As I was on an outdoor walk/jog the other day, I was thinking about the different inspirational /motivational things both Rachel and her husband, Dave, say. I recently have begun working myself back to my old running days. My time sucks, but I'm working on improving it. I will jog until a certain landmark I randomly pick depending on how tired I am before I take a walking break. This day I picked my landmark and passed it up. I wasn't ready to slow down. I picked a 2nd landmark. I passed it too. Finally at the 3rd landmark I began my walk recovery before jogging again. I began to think about pushing yourself. You won't know how far you can go until you push yourself out of the comfort zone.


How did this practice and the ones that followed help me? In so many ways. First and foremost, I am not settling. There were always dreams on my heart, but I never did anything to chase them, they were always 'what ifs' in the back of my mind. I am actively working to achieve them now.

Some of the things I have accomplished by pushing myself to grow:

1. I am grieving my mom without falling into a deep depression (I have depressive tendencies.)

2. I self published my debut novel, Naive in Love.

3. I created an author website.

4. I started a blog.

5. I travelled to a growth conference alone (Click to read about my experience).

6. I have made wonderful friends on IG (past me: as an introvert I stalked, but would never engage).

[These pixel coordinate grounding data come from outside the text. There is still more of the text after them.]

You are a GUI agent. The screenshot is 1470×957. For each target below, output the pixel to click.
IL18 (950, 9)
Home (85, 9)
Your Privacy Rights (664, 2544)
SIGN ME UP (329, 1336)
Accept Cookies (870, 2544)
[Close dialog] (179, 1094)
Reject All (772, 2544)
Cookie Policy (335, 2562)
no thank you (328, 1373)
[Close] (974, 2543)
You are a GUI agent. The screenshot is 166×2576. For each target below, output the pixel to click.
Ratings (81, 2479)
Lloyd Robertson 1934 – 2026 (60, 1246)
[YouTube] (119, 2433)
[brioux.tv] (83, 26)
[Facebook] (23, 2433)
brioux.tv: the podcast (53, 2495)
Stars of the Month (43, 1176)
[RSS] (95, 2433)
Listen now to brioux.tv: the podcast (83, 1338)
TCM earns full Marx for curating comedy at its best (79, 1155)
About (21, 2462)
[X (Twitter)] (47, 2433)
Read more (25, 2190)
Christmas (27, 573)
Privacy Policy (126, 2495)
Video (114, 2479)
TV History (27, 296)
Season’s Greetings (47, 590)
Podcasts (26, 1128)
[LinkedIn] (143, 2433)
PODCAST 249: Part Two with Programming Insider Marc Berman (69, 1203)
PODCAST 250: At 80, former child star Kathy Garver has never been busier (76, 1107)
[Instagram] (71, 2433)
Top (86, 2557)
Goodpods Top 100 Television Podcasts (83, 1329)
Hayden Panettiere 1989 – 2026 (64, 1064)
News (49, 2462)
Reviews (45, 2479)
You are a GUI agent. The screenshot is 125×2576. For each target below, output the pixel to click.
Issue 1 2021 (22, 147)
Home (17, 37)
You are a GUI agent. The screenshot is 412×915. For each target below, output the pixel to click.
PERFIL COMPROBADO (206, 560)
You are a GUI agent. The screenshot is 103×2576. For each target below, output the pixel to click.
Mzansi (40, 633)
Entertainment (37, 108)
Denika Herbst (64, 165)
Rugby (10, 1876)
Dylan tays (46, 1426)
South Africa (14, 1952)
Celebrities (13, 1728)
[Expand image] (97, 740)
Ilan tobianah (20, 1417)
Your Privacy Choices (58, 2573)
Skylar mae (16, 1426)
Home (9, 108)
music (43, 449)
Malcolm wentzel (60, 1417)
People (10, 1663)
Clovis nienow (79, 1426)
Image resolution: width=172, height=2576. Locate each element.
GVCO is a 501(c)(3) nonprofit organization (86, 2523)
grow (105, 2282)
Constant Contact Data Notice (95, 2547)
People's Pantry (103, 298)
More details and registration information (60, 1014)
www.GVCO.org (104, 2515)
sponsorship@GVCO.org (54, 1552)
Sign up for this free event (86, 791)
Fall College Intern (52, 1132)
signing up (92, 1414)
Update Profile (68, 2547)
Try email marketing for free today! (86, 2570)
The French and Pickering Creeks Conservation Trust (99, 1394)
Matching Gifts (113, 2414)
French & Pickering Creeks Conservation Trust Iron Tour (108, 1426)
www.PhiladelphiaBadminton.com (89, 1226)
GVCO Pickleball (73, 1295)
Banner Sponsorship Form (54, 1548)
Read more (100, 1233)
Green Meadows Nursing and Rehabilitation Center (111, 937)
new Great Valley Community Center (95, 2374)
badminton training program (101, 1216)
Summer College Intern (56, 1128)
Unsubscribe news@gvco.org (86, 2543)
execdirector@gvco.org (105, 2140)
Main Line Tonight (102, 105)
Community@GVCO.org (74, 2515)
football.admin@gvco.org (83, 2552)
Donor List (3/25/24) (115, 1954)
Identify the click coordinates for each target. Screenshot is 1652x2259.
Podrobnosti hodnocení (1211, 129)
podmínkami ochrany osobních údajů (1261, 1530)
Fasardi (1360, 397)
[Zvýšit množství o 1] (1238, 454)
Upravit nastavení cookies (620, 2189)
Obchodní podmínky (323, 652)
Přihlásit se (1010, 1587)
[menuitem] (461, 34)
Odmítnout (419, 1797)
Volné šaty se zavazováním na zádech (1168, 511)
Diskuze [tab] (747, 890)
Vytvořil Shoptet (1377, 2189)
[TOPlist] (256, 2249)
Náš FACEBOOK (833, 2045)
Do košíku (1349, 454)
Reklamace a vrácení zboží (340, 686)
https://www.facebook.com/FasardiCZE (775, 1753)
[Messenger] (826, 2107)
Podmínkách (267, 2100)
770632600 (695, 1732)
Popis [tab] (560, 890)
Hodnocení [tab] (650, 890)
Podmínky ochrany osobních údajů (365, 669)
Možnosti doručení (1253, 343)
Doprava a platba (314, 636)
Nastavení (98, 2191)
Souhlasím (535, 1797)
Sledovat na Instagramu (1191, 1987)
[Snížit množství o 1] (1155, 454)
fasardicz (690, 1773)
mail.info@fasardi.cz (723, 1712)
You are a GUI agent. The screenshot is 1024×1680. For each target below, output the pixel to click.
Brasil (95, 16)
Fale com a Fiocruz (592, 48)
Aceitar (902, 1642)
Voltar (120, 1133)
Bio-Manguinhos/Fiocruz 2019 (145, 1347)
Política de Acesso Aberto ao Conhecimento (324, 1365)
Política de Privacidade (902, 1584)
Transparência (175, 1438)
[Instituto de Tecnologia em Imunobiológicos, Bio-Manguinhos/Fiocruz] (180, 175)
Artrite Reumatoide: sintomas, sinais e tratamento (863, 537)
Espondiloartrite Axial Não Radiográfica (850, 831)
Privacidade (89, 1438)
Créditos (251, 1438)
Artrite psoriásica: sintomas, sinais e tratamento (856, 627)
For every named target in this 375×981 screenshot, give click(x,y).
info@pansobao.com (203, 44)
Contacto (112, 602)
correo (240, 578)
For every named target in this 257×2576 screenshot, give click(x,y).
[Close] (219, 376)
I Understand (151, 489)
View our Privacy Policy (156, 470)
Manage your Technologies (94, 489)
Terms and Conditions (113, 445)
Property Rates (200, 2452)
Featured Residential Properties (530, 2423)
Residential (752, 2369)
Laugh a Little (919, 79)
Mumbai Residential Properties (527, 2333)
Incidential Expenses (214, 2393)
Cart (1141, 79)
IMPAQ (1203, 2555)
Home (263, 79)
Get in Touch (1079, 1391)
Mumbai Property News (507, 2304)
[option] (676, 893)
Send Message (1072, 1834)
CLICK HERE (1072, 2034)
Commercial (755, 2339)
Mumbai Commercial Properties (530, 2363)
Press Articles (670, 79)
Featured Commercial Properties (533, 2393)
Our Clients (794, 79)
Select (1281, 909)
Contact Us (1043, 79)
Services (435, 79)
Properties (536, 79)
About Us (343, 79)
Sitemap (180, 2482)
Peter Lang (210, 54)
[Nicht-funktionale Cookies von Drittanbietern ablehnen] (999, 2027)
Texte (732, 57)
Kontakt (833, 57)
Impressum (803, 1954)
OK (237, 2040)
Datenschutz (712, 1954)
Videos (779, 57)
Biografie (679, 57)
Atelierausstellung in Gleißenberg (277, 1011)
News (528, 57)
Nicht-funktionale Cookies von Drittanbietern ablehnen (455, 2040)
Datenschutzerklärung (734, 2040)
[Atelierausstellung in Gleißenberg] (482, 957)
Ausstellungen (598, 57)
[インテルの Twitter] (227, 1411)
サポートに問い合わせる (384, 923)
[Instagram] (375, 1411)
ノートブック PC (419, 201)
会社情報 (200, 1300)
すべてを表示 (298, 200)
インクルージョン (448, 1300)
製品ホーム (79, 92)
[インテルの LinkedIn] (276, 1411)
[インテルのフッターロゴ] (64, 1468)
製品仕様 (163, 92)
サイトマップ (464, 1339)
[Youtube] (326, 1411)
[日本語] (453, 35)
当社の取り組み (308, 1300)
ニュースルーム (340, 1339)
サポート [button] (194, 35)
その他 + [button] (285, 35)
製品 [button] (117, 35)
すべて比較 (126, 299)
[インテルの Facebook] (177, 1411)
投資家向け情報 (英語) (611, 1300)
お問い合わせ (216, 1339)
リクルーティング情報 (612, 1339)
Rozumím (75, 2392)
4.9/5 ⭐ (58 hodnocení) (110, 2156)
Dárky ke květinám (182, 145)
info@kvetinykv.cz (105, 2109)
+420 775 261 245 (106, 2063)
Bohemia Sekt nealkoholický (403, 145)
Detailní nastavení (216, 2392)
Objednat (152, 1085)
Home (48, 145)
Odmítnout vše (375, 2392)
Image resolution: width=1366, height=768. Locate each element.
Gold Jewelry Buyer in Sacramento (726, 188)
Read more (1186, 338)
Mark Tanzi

And we are here again. October 1st marks the last 90 days of this year. Later this month will mark the one year anniversary of my mother's passing. It also marks the 3rd year I have been working on this practice. That's right. I'm working. Even though I consider it a habit, it is very easy to change tendencies and fall back into unhealthy habits. I am embracing these habits because I want to continue the growth. Continue making my mother proud. Continue modeling healthy habits for a soon to be 14 year old daughter.


I would not be where I am if I had not drank the kool aid. Whether it is 'everything happens for a reason' or 'finding meaning in everything that happens' I am grateful the stars aligned two years ago.